Здесь, собственно, воспоминание Саффи обрывается. Она не помнит, что делали они потом с соседками и со всей детворой, удалось ли им самим сдвинуть балку так, чтобы дом не рухнул окончательно, или приехала “скорая помощь”, автокран, пожарная машина… Ее воспоминание обрывается здесь, но в память врезалось еще одно: сирень в цвету, сирень и ветер, потому что этот апрельский день был ясный и ветреный и возле дома фрау Зильбер кусты сирени трех цветов, белые, лиловые и густо-фиолетовые, качались на ветру.
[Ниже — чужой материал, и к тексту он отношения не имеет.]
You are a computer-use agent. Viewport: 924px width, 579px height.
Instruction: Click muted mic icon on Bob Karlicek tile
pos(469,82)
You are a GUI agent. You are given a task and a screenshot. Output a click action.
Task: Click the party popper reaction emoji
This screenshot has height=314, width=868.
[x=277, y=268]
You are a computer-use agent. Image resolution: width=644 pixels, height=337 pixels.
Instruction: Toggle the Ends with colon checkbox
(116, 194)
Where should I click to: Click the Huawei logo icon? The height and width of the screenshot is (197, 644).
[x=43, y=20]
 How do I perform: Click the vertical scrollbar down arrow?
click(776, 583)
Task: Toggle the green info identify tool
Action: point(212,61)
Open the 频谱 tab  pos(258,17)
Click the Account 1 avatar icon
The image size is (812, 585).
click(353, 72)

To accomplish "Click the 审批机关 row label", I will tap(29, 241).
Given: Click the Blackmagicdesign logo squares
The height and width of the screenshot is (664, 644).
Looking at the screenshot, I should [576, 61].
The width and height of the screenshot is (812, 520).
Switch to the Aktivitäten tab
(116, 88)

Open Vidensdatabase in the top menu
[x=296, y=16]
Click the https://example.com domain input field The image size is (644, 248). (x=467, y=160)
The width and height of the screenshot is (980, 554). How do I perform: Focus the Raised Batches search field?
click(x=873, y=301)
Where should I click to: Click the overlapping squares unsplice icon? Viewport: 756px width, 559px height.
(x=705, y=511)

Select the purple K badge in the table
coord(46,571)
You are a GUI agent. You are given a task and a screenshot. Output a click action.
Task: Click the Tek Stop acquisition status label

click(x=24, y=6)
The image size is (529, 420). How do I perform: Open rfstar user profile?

И так хорошо на этом ветру дышалось, и запах сирени щекотал ноздри Саффи – смотрите, сирени ничего не сделалось, она красивая, она беззаботная, как будто мир только что сотворен, как будто Боженька под вечер взглянул, довольный, на Свое творение и ушел спать – отвернувшись от дома, где Лотта под балкой потеряла сознание от боли, Mensch argere dich nicht, стоит ли переживать, это ведь только игра, посмеемся и начнем новый кон, а если проиграешь, все равно смейся, потому что главное – не оказаться плохим игроком…

* * *

Саффи укладывает Эмиля в кроватку, у него есть своя отдельная комната, детская для маленького французского мальчика, обои с самолетиками, плюшевые зверушки на этажерках, комод, где все аккуратно разложено (в верхнем ящике пижамки, в среднем пеленки, в нижнем распашонки), кроватка с сеткой и стол для пеленания, а на нем бутылочка с водой, детский крем, присыпка для нежной детской попки, маленький гребешок и шелковистая щеточка для шелковистых детских волосиков… Она накрывает его теплым одеяльцем (только до подбородка, не с головкой!) и заводит музыкальную шкатулку, бабушкин подарок, которая играет “Лебединое озеро” Чайковского.

* * *

Музыкальные инструменты такие же глупые, как птицы, думает Саффи. Они не умеют молчать. Кусты сирени никогда не перестанут раскачиваться на ветру, ветер – дуть, небо – безмятежно голубеть, а птицы и флейты – петь…

* * *

Лотта умерла. Им так и не удалось ни сдвинуть балку, ни вызвать “скорую” и аварийную службу, она так и лежит там, уже мертвая, мертвая, а у фрау Зильбер нет других детей, и она сидит на крыльце, уткнувшись лбом в колени, обхватив ноги руками, и тихонько качается, как ветки сирени на ветру, без конца, без остановки. Когда наступает вечер, мама Саффи берет за руку маму Лотты, которая теперь ничья мама, и уводит ее в их дом: их дом в тот день еще цел. Она сварила молочный суп с картошкой, но ничья мама отказалась есть, села в уголке у погасшей печки, в той же позе, уткнувшись лбом в колени, обхватив ноги руками, и качается, качается…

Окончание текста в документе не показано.